→ WHAT IS NEEDED: Recast every line of the items below as a numbered list, leaving out blank lines.

════════

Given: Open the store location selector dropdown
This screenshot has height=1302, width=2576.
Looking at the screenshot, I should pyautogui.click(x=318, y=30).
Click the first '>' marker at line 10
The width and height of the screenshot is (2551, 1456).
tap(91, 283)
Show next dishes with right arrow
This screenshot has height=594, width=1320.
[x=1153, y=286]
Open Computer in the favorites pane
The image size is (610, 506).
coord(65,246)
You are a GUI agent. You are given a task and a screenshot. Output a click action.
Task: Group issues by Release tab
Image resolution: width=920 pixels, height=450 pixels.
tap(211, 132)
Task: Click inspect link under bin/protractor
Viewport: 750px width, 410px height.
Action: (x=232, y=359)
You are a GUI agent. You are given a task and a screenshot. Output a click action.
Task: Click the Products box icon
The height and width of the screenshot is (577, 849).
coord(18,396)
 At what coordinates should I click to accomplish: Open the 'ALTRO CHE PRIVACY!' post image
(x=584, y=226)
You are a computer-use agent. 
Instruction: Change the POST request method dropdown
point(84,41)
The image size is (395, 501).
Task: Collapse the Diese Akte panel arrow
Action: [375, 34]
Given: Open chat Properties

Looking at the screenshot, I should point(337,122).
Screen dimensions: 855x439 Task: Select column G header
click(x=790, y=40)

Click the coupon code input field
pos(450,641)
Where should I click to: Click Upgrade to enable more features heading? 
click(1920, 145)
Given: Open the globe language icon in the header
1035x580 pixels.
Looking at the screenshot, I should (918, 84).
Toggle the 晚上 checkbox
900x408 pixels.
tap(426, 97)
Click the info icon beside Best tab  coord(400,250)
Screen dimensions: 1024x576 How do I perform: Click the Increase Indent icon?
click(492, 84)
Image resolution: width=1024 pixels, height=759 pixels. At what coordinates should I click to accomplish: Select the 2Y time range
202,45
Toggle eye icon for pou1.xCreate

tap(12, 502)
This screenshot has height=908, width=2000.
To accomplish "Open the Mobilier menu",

════════

→ ANSWER TO THE TASK:
1. Given: Open the store location selector dropdown
2. This screenshot has height=1302, width=2576.
3. Looking at the screenshot, I should pyautogui.click(x=318, y=30).
4. Click the first '>' marker at line 10
5. The width and height of the screenshot is (2551, 1456).
6. tap(91, 283)
7. Show next dishes with right arrow
8. This screenshot has height=594, width=1320.
9. [x=1153, y=286]
10. Open Computer in the favorites pane
11. The image size is (610, 506).
12. coord(65,246)
13. You are a GUI agent. You are given a task and a screenshot. Output a click action.
14. Task: Group issues by Release tab
15. Image resolution: width=920 pixels, height=450 pixels.
16. tap(211, 132)
17. Task: Click inspect link under bin/protractor
18. Viewport: 750px width, 410px height.
19. Action: (x=232, y=359)
20. You are a GUI agent. You are given a task and a screenshot. Output a click action.
21. Task: Click the Products box icon
22. The height and width of the screenshot is (577, 849).
23. coord(18,396)
24.  At what coordinates should I click to accomplish: Open the 'ALTRO CHE PRIVACY!' post image
25. (x=584, y=226)
26. You are a computer-use agent. 
27. Instruction: Change the POST request method dropdown
28. point(84,41)
29. The image size is (395, 501).
30. Task: Collapse the Diese Akte panel arrow
31. Action: [375, 34]
32. Given: Open chat Properties
33. Looking at the screenshot, I should point(337,122).
34. Screen dimensions: 855x439 Task: Select column G header
35. click(x=790, y=40)
36. Click the coupon code input field
37. pos(450,641)
38. Where should I click to: Click Upgrade to enable more features heading? 
39. click(1920, 145)
40. Given: Open the globe language icon in the header
41. 1035x580 pixels.
42. Looking at the screenshot, I should (918, 84).
43. Toggle the 晚上 checkbox
44. 900x408 pixels.
45. tap(426, 97)
46. Click the info icon beside Best tab  coord(400,250)
47. Screen dimensions: 1024x576 How do I perform: Click the Increase Indent icon?
48. click(492, 84)
49. Image resolution: width=1024 pixels, height=759 pixels. At what coordinates should I click to accomplish: Select the 2Y time range
50. 202,45
51. Toggle eye icon for pou1.xCreate
52. tap(12, 502)
53. This screenshot has height=908, width=2000.
54. To accomplish "Open the Mobilier menu",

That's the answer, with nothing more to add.